> _What to work on_
From the first line of the data below through the line holding "The width and height of the screenshot is (696, 345).", output each line exactly and leave the pictures out.

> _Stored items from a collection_
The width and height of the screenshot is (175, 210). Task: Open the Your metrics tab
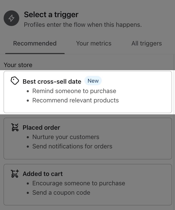[x=94, y=43]
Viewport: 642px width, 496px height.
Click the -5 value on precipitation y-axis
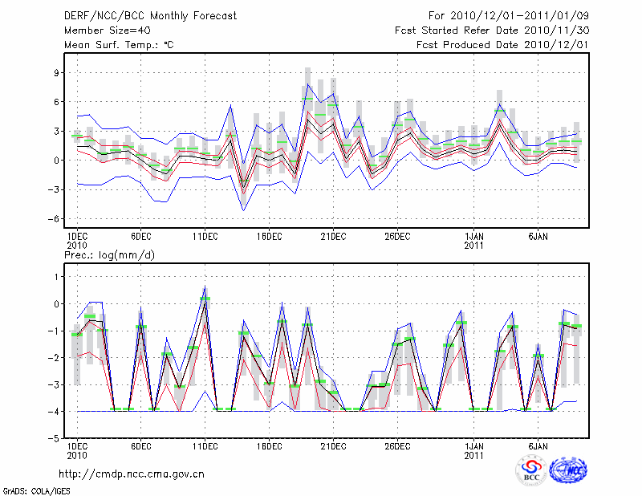(x=55, y=439)
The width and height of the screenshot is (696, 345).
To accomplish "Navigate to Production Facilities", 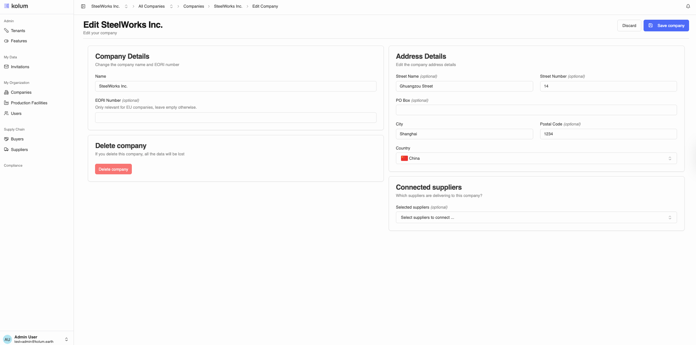I will [x=29, y=103].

> _Answer to the exercise_
The width and height of the screenshot is (175, 210). Task: Open the Your metrics tab
[x=94, y=43]
Viewport: 642px width, 496px height.
Click the -5 value on precipitation y-axis
(x=55, y=439)
The width and height of the screenshot is (696, 345).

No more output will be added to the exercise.